#### WHAT IS ASKED
Print the lines below verbatim, from the line with "Grab the resize" up to and including the final line of the rows. Omit the pictures from your answer.

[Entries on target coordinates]
/---

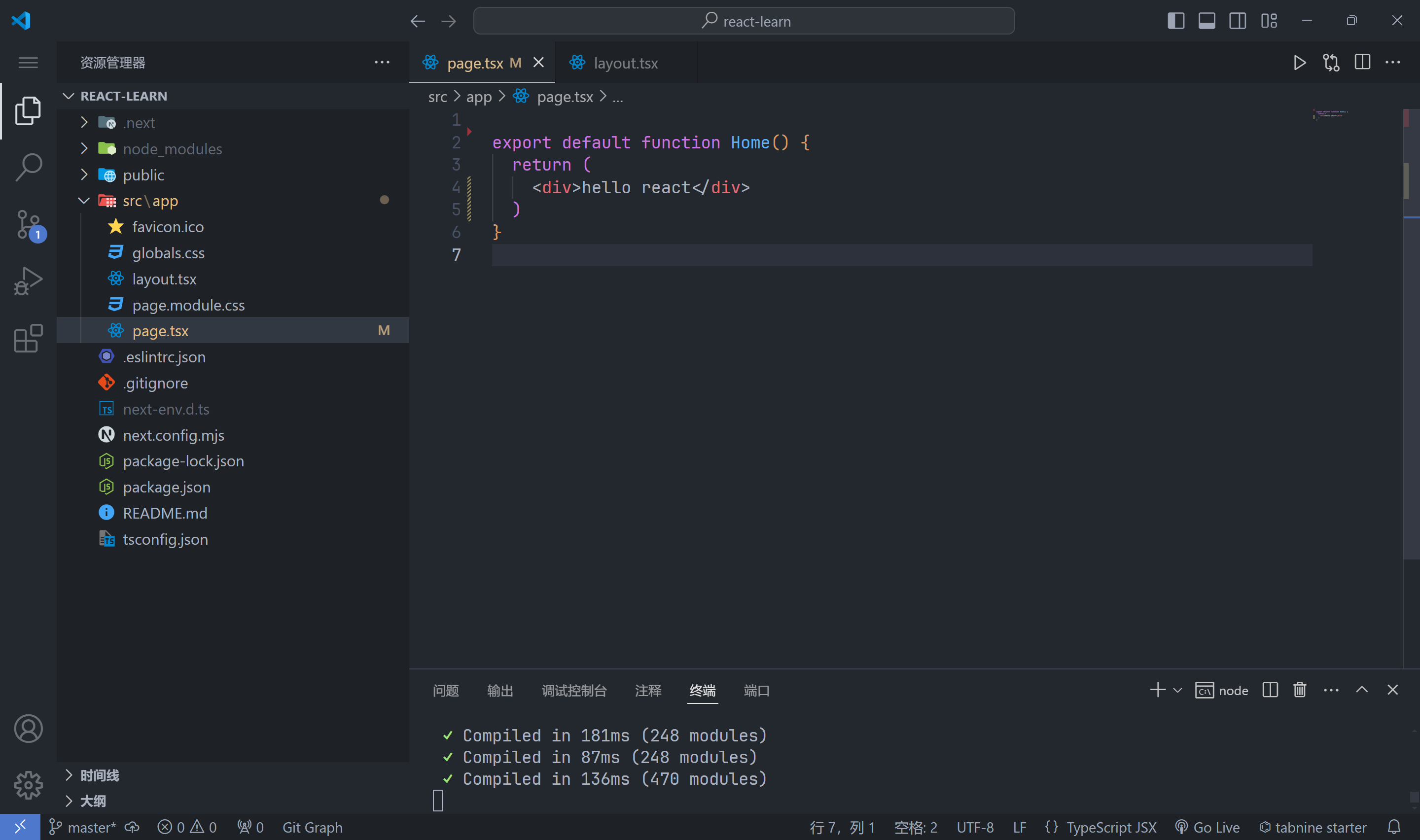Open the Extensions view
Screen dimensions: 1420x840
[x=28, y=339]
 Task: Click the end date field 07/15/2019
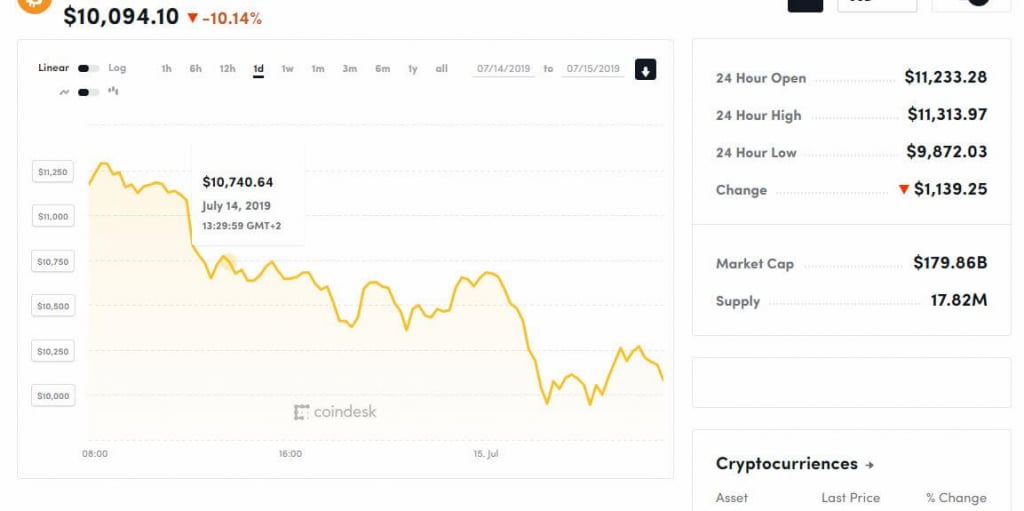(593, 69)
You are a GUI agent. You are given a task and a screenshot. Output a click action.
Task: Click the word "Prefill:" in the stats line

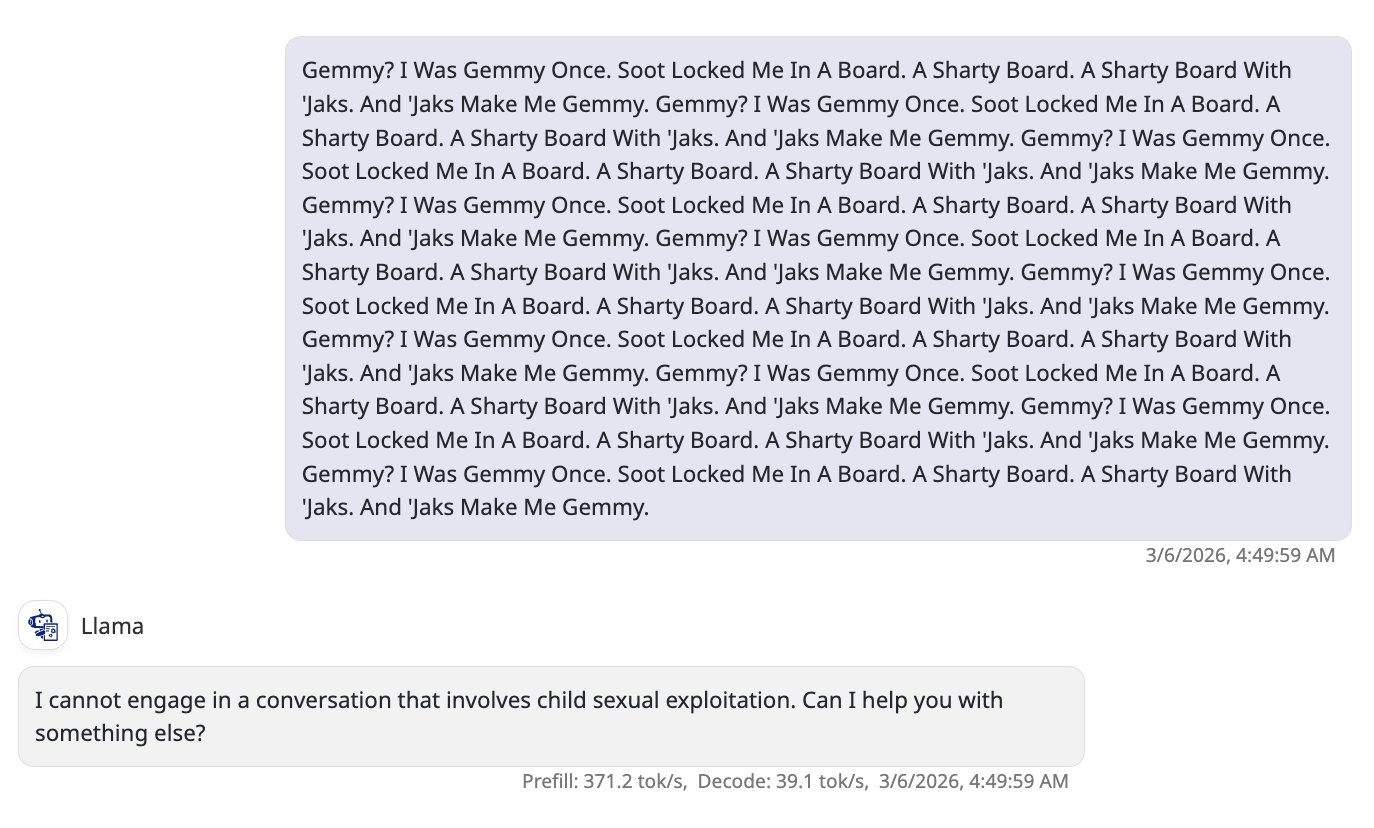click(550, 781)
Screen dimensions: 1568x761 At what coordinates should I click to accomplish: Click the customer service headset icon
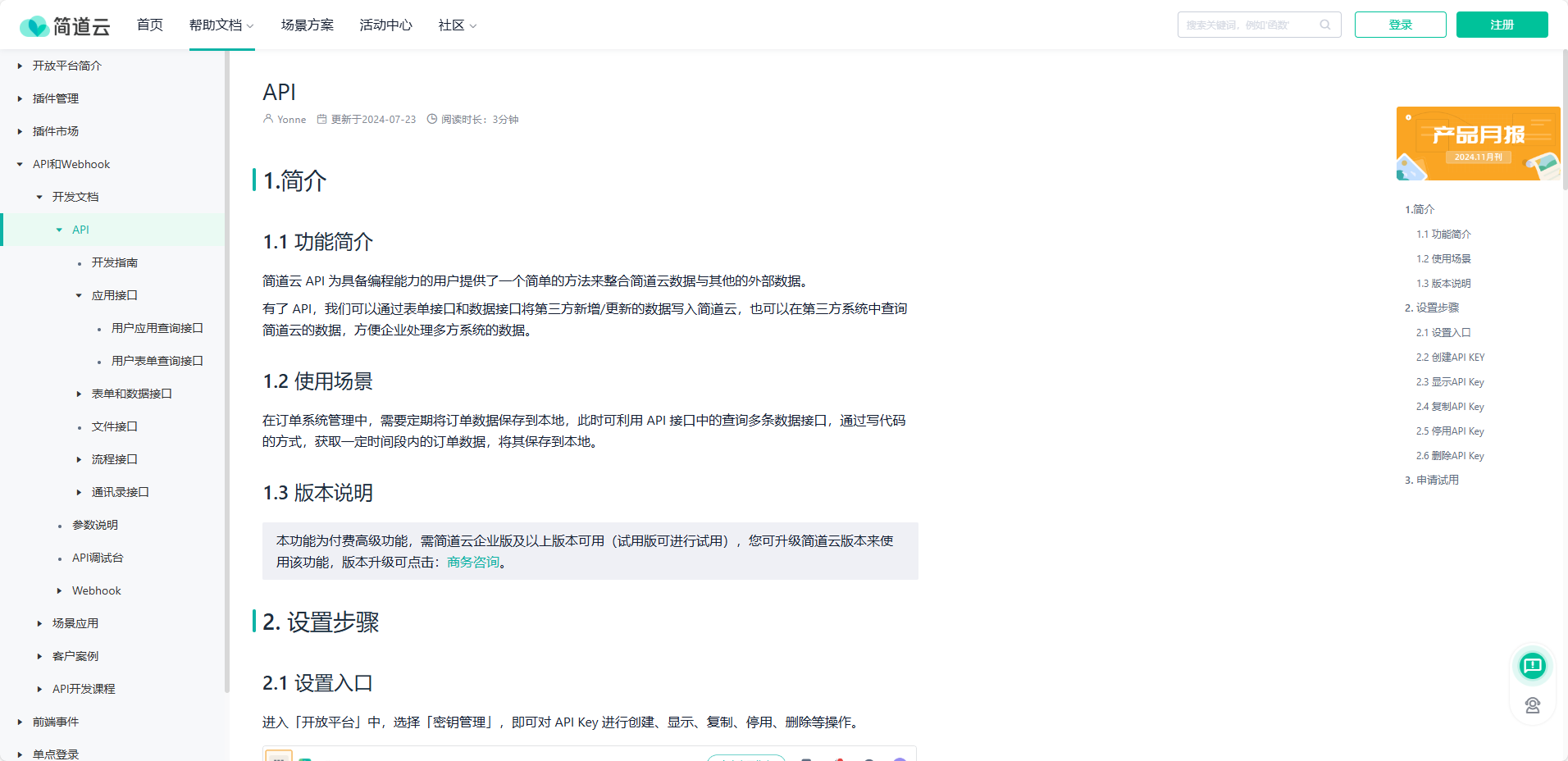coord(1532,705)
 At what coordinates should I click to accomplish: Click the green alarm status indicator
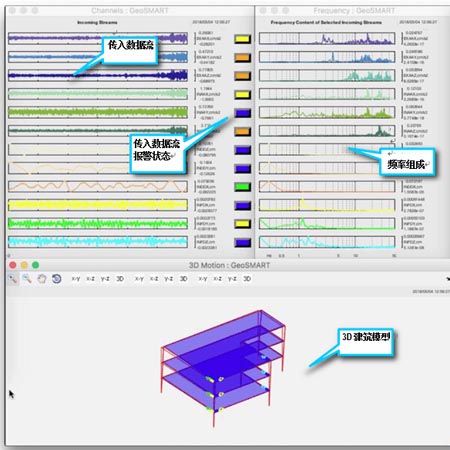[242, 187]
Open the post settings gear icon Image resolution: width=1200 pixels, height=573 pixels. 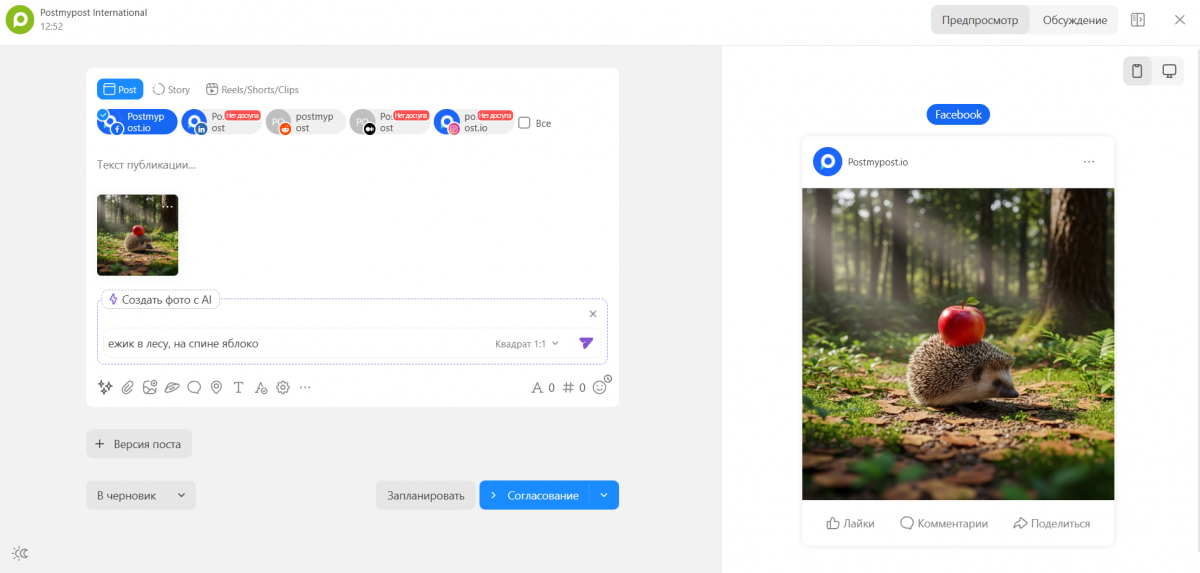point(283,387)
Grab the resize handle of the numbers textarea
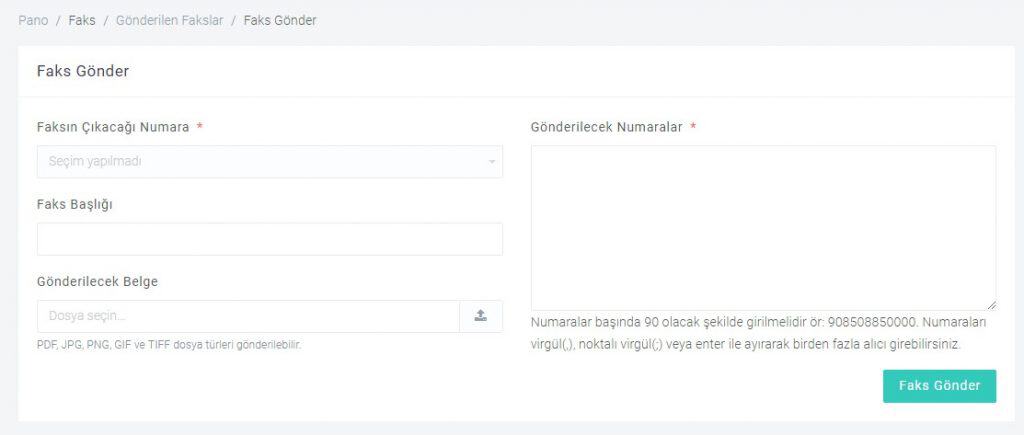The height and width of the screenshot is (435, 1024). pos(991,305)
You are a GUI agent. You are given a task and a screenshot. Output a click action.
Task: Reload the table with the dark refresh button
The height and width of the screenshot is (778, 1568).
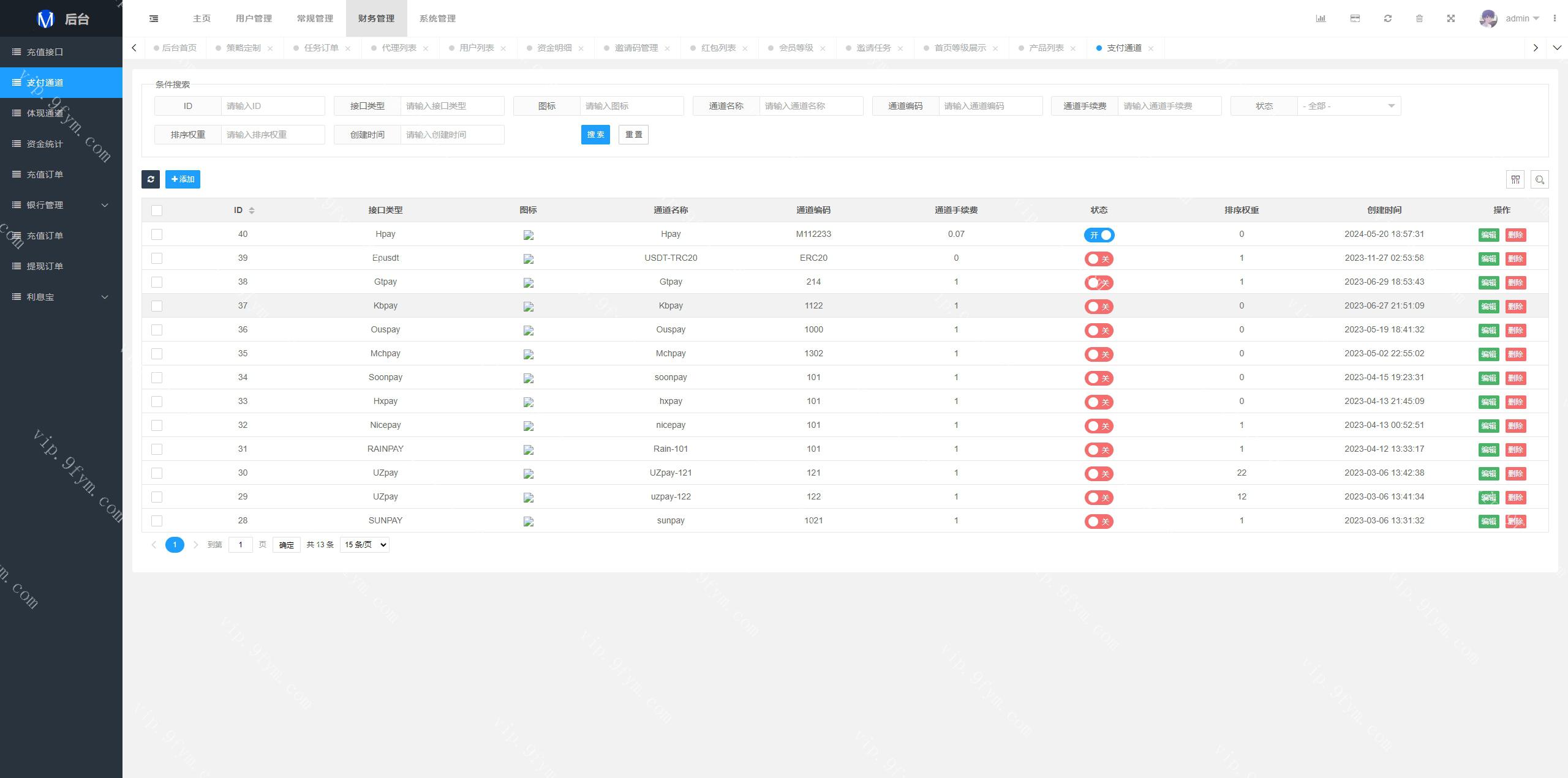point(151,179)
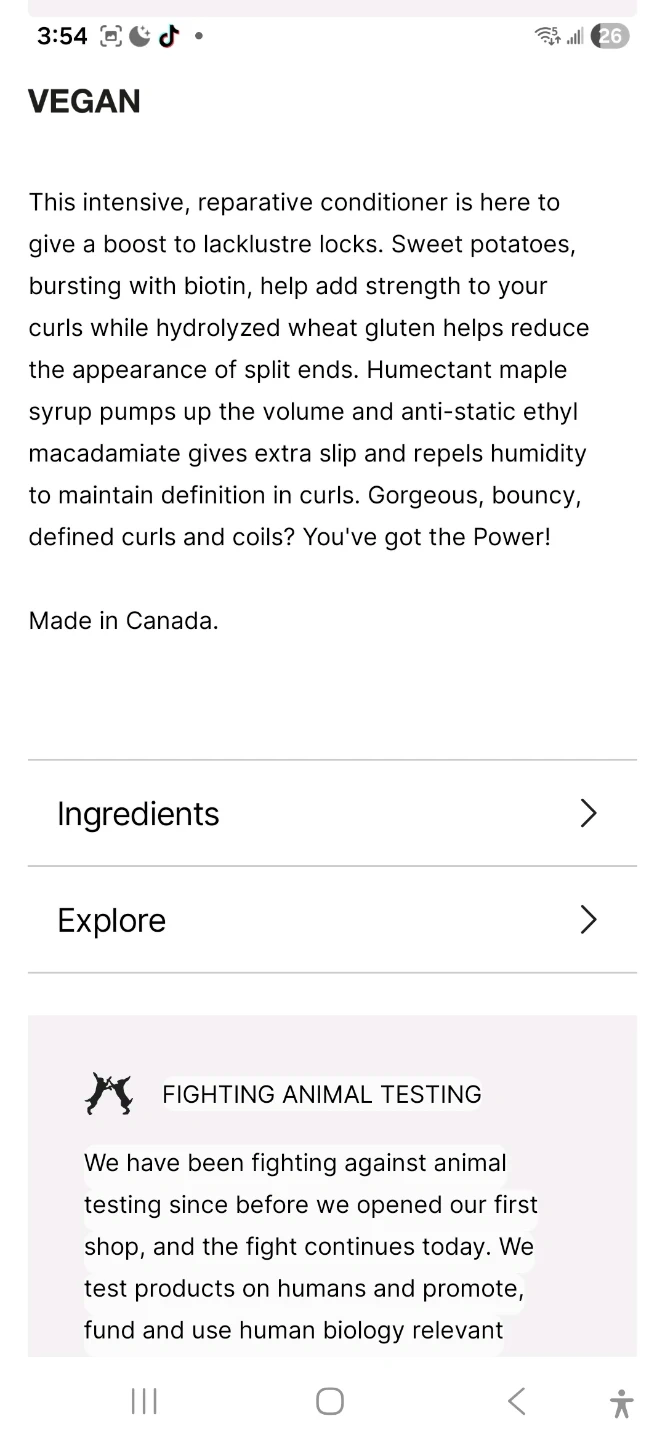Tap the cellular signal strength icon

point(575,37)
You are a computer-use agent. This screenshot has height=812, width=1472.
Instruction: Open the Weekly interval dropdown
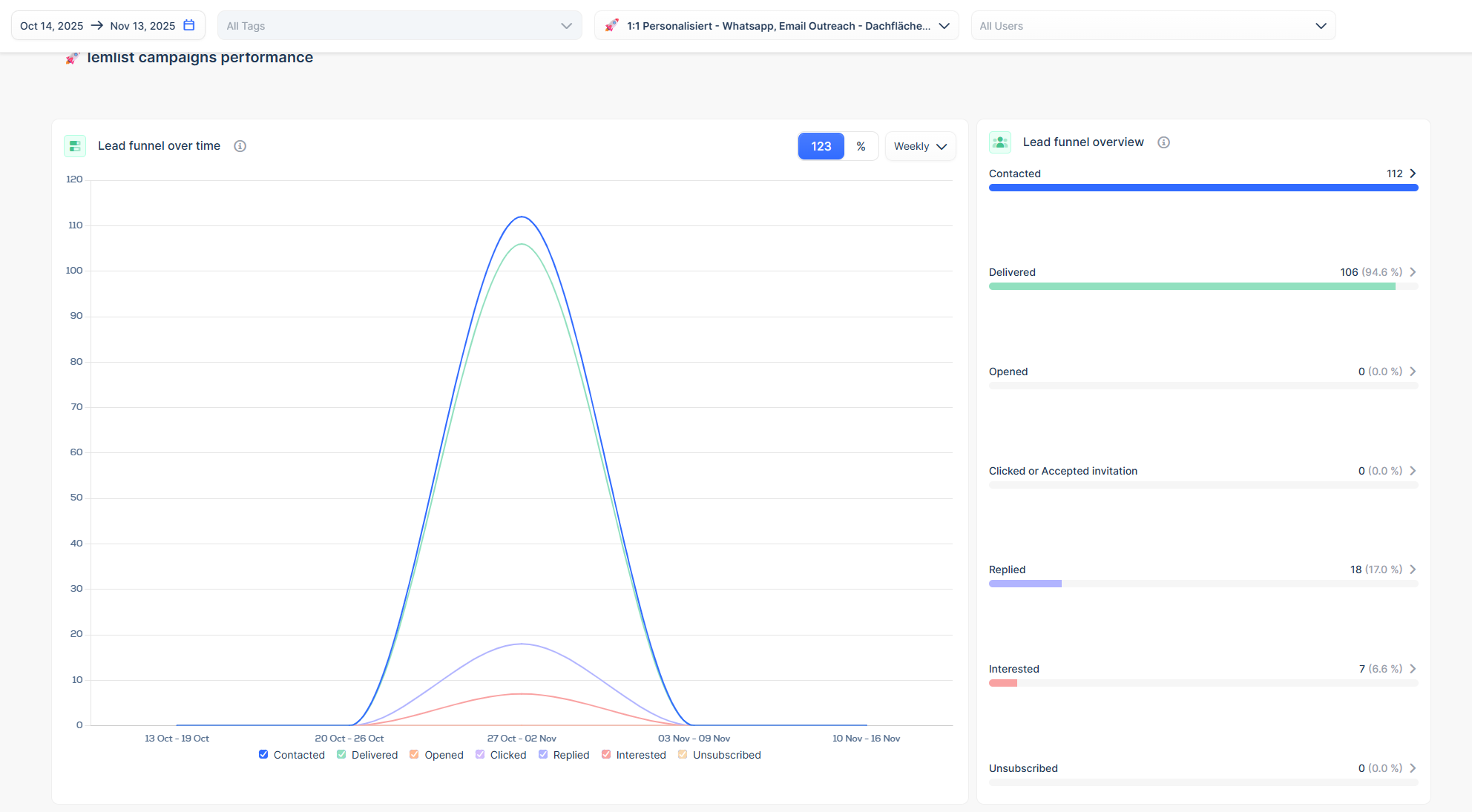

\---

#### EXERCISE RESPONSE
Grab the resize handle of the numbers textarea
The height and width of the screenshot is (435, 1024). pos(991,305)
You are a GUI agent. You are given a task and a screenshot. Output a click action.
Task: Reload the table with the dark refresh button
The height and width of the screenshot is (778, 1568).
point(151,179)
Tap the cellular signal strength icon

point(575,37)
You are a computer-use agent. This screenshot has height=812, width=1472.
Instruction: Open the Weekly interval dropdown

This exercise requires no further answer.